Laura Luehrmann, Ph.D., professor of political science and director of the M.A. Program in International and Comparative Politics, said Chumley was one of those students who came to class always prepared to discuss and probe further.
“I was immediately impressed with her sharp mind and her ability to see thorny questions from multiple viewpoints,” she said.
Luehrmann said Chumley is also a perfect example of a super bright student seeking out and completing opportunities — from the University Honors Program to neuro lab research to leadership in the College Republicans.

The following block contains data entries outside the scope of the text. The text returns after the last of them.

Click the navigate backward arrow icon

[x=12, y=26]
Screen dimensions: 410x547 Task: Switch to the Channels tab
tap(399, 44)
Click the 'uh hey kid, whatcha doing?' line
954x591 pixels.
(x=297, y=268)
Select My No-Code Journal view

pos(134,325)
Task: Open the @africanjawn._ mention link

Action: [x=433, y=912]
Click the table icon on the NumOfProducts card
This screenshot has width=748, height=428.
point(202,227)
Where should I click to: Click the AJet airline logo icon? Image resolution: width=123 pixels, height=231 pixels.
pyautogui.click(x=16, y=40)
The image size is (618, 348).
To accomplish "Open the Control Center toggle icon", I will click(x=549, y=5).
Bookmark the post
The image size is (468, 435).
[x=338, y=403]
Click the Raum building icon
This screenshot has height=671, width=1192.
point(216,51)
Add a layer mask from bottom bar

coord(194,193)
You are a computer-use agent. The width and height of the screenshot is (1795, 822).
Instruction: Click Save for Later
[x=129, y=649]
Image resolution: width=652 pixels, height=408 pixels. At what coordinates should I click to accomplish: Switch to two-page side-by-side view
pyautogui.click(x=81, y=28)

“Her experiences also exemplify the critical importance of solid interdisciplinary work,” said Luehrmann. “STEM majors need to understand the humanities and social sciences, and vice versa.”
Chumley was accepted into the fellowship program of the Ohio Legislative Service Commission in the summer of 2020. Shortly after beginning the yearlong fellowship in December, she was placed in the office of State Rep. Scott Lipps, chair of the House Health Committee.
“My job includes a lot of constituent work, which is the backbone of what any political office does,” she said. “This includes helping constituents of Representative Lipps’ district with any issues they may be having with state agencies, as well as communicating with them regarding any policy concerns or comments they may have.”
Chumley has also been given the opportunity to assist with hearings by the House Health Committee and learn the process of clerking the committee. Her immediate career goal is to continue working for the Ohio Legislature and to become more and more involved in health policy.
Chumley credits Ju, Luehrmann, Lee Hannah, Ph.D., associate professor of political science; Patrick Sonner, Ph.D., lecturer of neuroscience; Kathrin Engisch, Ph.D., associate professor of neuroscience and interim dean of the College of Science and Mathematics; and Robert Fyffe, Ph.D., professor emeritus of neuroscience; with helping her build a career path that blends neuroscience with public policy work.
“They are just a few of those professors that I will always appreciate and be grateful to,” she said.
Hannah said Chumley completed an internship with a local campaign where she was entrusted with more responsibility than the average intern.
“Her drive to accomplish tasks independently was a major asset for her campaign, and it was a pleasure to watch her apply her intelligence and instincts in the political world,” said Hannah.
Luehrmann said she couldn’t be happier to see Chumley using her skills and background in neuroscience and politics in the Ohio Legislature.
“Her prestigious LSC internship will open even more doors for her, and I sincerely hope she continues her commitment to informed public service,” said Luehrmann said. “Abby gives me great hope for her generation.”